Wilson became a casualty of drugs and alcohol in the 1970s, largely absent from the band and from the world. The film Love and Mercy depicts his struggles, both his estrangement from the Beach Boys and the relationship with a controversial doctor, Eugene Landy, who nursed him back to health in the 1980s but also exploited him. Wilson returned to touring 16 years ago with members of the Los Angeles-based band The Wondermints, and eventually finished his controversial SMiLE, a bold and adventurous song cycle that was called rock’s great lost album after it was abandoned in 1967. Wilson won Grammy Awards for both the re-recording of SMiLE in 2004, and its assembled reissue in 2011. His latest album, No Pier Pressure, was released last year.
Wilson’s influence on modern music has been pervasive and constant, starting with his “friendly rivalry” with the Beatles in the 1960s and continuing with today’s music-makers. Paul McCartney told interviewer David Leaf in 1990 that “Pet Sounds blew me out of the water. I love the album so much. I've just bought my kids each a copy of it for their education in life — I figure no one is educated musically 'til they've heard that album.” QuestLove, of the Roots, has said of Wilson, “He's a modern day Stravinsky, the way he constructs his music, he's a madman. He was doing stuff [40 years ago] that modern people do now.”

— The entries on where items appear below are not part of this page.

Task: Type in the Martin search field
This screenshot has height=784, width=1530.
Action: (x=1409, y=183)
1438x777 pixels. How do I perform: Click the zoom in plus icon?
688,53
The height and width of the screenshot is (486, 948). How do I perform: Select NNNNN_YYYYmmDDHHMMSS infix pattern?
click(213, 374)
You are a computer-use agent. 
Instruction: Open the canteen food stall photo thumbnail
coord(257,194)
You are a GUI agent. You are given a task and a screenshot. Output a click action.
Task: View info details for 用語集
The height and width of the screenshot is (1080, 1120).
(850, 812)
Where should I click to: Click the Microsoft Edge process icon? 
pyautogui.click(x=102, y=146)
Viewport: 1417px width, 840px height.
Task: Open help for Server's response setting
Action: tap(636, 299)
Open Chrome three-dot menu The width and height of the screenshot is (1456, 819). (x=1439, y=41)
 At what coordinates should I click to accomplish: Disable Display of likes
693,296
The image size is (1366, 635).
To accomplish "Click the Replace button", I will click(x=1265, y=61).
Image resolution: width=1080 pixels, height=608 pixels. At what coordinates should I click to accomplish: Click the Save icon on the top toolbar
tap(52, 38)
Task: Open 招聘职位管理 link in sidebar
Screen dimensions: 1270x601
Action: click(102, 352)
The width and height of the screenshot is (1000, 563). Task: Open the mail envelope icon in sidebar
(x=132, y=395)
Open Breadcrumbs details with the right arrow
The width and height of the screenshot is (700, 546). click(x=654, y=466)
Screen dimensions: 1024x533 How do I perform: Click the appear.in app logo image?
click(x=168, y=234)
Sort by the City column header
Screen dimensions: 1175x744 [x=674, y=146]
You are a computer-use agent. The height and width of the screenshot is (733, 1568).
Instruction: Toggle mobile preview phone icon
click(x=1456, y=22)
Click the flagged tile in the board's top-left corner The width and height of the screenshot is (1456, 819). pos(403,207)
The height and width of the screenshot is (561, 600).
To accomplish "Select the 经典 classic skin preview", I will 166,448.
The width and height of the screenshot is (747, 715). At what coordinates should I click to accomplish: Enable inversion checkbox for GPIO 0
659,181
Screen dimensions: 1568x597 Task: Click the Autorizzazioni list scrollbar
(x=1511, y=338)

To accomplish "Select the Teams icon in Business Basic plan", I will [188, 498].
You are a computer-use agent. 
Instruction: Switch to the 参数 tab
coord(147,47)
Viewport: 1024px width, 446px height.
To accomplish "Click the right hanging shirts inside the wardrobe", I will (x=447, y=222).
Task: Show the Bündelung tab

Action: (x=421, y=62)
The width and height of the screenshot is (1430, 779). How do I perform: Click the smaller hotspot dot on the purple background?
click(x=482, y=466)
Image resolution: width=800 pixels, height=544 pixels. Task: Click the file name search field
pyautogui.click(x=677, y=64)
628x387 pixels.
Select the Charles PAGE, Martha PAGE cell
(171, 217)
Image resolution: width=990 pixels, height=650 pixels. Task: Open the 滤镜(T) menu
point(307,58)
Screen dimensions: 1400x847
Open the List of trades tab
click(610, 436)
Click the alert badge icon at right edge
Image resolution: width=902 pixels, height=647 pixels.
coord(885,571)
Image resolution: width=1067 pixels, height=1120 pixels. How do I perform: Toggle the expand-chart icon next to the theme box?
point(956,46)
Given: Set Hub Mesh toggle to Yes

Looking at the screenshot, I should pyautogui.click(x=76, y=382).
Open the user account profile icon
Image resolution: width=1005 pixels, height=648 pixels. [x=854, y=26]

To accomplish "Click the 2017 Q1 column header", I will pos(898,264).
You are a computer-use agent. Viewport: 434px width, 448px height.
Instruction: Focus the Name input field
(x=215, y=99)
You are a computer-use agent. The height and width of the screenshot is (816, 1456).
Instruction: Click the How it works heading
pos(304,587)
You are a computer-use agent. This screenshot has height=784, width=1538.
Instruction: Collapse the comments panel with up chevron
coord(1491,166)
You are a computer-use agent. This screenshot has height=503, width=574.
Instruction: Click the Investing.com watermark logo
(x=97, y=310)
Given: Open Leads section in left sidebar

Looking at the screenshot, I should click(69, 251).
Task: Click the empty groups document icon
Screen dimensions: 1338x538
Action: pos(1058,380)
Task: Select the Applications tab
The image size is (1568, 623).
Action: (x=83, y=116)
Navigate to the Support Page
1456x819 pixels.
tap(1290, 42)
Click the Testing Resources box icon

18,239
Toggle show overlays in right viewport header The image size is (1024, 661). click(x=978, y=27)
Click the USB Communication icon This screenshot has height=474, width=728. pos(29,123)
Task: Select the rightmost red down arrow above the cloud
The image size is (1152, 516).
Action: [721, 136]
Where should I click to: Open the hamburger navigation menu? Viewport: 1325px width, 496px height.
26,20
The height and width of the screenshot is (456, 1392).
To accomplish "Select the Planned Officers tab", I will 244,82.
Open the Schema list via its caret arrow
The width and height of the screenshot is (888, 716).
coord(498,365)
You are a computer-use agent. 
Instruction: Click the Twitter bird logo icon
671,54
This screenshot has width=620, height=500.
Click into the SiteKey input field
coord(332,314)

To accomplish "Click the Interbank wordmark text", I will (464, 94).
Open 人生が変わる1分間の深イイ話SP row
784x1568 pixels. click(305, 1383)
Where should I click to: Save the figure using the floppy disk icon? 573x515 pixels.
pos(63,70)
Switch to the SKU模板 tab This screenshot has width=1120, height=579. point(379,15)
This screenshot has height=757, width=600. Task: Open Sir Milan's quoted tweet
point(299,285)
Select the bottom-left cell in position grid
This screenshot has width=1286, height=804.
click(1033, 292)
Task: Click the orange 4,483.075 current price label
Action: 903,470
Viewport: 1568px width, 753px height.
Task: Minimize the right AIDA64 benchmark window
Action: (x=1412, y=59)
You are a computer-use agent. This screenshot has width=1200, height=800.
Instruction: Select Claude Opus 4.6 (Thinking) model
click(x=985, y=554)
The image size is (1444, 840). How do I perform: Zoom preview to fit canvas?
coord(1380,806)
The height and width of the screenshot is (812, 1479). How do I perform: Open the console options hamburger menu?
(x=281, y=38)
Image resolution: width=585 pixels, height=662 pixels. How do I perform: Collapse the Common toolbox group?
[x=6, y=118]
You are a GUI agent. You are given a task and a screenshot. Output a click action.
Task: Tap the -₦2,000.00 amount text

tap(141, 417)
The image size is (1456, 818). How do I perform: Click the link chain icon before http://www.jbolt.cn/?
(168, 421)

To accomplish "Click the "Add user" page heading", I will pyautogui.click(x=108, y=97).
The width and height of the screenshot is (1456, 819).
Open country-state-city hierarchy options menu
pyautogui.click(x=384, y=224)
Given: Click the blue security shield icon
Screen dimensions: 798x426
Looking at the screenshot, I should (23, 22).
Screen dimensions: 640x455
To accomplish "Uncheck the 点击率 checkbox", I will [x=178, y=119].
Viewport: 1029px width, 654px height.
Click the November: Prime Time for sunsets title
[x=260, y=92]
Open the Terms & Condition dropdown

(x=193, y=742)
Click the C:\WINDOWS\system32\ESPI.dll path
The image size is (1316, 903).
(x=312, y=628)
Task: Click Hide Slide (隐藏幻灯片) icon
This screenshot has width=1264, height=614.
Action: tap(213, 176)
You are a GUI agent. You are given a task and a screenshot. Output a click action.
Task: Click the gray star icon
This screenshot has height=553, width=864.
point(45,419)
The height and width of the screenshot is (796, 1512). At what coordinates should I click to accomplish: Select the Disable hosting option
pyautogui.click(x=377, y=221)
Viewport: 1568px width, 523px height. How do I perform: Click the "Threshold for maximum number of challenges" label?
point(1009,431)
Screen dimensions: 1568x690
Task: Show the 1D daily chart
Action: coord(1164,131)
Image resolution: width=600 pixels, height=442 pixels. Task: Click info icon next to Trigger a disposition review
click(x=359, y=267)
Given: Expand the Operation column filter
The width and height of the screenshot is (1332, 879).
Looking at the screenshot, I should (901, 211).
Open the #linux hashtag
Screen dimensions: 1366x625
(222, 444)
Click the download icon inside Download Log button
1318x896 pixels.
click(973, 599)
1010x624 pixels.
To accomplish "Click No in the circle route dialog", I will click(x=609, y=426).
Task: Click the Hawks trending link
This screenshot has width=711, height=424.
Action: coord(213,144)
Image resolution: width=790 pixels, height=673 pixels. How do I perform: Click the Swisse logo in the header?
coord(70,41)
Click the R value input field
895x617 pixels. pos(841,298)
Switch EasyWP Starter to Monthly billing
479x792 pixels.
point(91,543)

During their initial heyday, the Beach Boys performed in Richmond a few times — as early as Jan. 3, 1965, at what was then known as the Mosque — but never with Brian. At the National in October, Wilson and his band will be accompanied by fellow Beach Boys member Al Jardine, the voice behind the indelible hit “Help Me Rhonda,” and Blondie Chaplin, a key member of the group during the ’70s who sang lead on Wilson’s much-beloved “Sail On, Sailor.”
Tickets go on sale Friday (Sept. 18) at 10 a.m. for “An Evening with Brian Wilson.” 7 p.m., Oct. 22. $50/$75. thenationalrva.com.